_DATA LISTING_
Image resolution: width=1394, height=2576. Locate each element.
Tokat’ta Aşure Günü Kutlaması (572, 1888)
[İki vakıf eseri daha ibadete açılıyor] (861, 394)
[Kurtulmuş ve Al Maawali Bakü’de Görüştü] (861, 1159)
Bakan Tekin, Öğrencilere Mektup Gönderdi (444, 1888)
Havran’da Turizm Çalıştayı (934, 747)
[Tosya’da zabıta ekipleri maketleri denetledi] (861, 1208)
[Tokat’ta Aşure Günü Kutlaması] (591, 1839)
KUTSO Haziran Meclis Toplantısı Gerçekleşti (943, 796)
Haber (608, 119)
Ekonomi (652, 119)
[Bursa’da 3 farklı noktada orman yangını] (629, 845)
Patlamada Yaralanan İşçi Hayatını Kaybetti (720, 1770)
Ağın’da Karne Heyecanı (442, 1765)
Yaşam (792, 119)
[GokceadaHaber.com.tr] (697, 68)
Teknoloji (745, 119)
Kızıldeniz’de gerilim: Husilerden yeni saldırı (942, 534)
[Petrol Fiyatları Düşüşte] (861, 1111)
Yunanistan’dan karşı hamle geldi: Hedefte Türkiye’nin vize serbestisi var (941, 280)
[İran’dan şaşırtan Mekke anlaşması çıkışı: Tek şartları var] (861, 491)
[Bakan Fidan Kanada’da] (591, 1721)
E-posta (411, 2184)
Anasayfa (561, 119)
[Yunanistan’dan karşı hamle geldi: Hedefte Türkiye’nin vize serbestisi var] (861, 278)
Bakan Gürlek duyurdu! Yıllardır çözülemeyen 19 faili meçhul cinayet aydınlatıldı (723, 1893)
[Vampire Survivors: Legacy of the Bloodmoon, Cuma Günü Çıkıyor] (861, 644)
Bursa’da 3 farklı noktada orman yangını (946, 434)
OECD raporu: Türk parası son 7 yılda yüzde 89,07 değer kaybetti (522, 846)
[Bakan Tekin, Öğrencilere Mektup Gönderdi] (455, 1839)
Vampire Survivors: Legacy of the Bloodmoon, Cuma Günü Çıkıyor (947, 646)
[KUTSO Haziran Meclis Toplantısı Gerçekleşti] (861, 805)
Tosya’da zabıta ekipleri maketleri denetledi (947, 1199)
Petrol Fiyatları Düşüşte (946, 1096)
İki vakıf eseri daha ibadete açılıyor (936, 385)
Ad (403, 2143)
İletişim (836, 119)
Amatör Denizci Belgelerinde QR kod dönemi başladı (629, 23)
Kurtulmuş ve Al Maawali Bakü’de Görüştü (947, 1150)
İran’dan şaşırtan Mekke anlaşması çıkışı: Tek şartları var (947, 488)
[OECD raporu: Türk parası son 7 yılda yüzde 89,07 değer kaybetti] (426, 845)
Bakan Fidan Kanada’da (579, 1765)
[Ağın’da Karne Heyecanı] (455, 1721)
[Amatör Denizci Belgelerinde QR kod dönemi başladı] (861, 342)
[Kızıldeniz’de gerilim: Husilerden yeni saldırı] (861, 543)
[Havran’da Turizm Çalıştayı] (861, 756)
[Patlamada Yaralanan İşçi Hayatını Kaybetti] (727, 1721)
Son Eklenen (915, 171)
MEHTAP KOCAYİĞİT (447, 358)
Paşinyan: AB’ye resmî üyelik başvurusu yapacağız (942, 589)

_BRIEF_
Print, exactly as given, the lines from the one with "[Tokat’ta Aşure Günü Kutlaması] (591, 1839)" through the last line of the material above, and no others.

_ANSWER_
[Tokat’ta Aşure Günü Kutlaması] (591, 1839)
KUTSO Haziran Meclis Toplantısı Gerçekleşti (943, 796)
Haber (608, 119)
Ekonomi (652, 119)
[Bursa’da 3 farklı noktada orman yangını] (629, 845)
Patlamada Yaralanan İşçi Hayatını Kaybetti (720, 1770)
Ağın’da Karne Heyecanı (442, 1765)
Yaşam (792, 119)
[GokceadaHaber.com.tr] (697, 68)
Teknoloji (745, 119)
Kızıldeniz’de gerilim: Husilerden yeni saldırı (942, 534)
[Petrol Fiyatları Düşüşte] (861, 1111)
Yunanistan’dan karşı hamle geldi: Hedefte Türkiye’nin vize serbestisi var (941, 280)
[İran’dan şaşırtan Mekke anlaşması çıkışı: Tek şartları var] (861, 491)
[Bakan Fidan Kanada’da] (591, 1721)
E-posta (411, 2184)
Anasayfa (561, 119)
[Yunanistan’dan karşı hamle geldi: Hedefte Türkiye’nin vize serbestisi var] (861, 278)
Bakan Gürlek duyurdu! Yıllardır çözülemeyen 19 faili meçhul cinayet aydınlatıldı (723, 1893)
[Vampire Survivors: Legacy of the Bloodmoon, Cuma Günü Çıkıyor] (861, 644)
Bursa’da 3 farklı noktada orman yangını (946, 434)
OECD raporu: Türk parası son 7 yılda yüzde 89,07 değer kaybetti (522, 846)
[Bakan Tekin, Öğrencilere Mektup Gönderdi] (455, 1839)
Vampire Survivors: Legacy of the Bloodmoon, Cuma Günü Çıkıyor (947, 646)
[KUTSO Haziran Meclis Toplantısı Gerçekleşti] (861, 805)
Tosya’da zabıta ekipleri maketleri denetledi (947, 1199)
Petrol Fiyatları Düşüşte (946, 1096)
İki vakıf eseri daha ibadete açılıyor (936, 385)
Ad (403, 2143)
İletişim (836, 119)
Amatör Denizci Belgelerinde QR kod dönemi başladı (629, 23)
Kurtulmuş ve Al Maawali Bakü’de Görüştü (947, 1150)
İran’dan şaşırtan Mekke anlaşması çıkışı: Tek şartları var (947, 488)
[OECD raporu: Türk parası son 7 yılda yüzde 89,07 değer kaybetti] (426, 845)
Bakan Fidan Kanada’da (579, 1765)
[Ağın’da Karne Heyecanı] (455, 1721)
[Amatör Denizci Belgelerinde QR kod dönemi başladı] (861, 342)
[Kızıldeniz’de gerilim: Husilerden yeni saldırı] (861, 543)
[Havran’da Turizm Çalıştayı] (861, 756)
[Patlamada Yaralanan İşçi Hayatını Kaybetti] (727, 1721)
Son Eklenen (915, 171)
MEHTAP KOCAYİĞİT (447, 358)
Paşinyan: AB’ye resmî üyelik başvurusu yapacağız (942, 589)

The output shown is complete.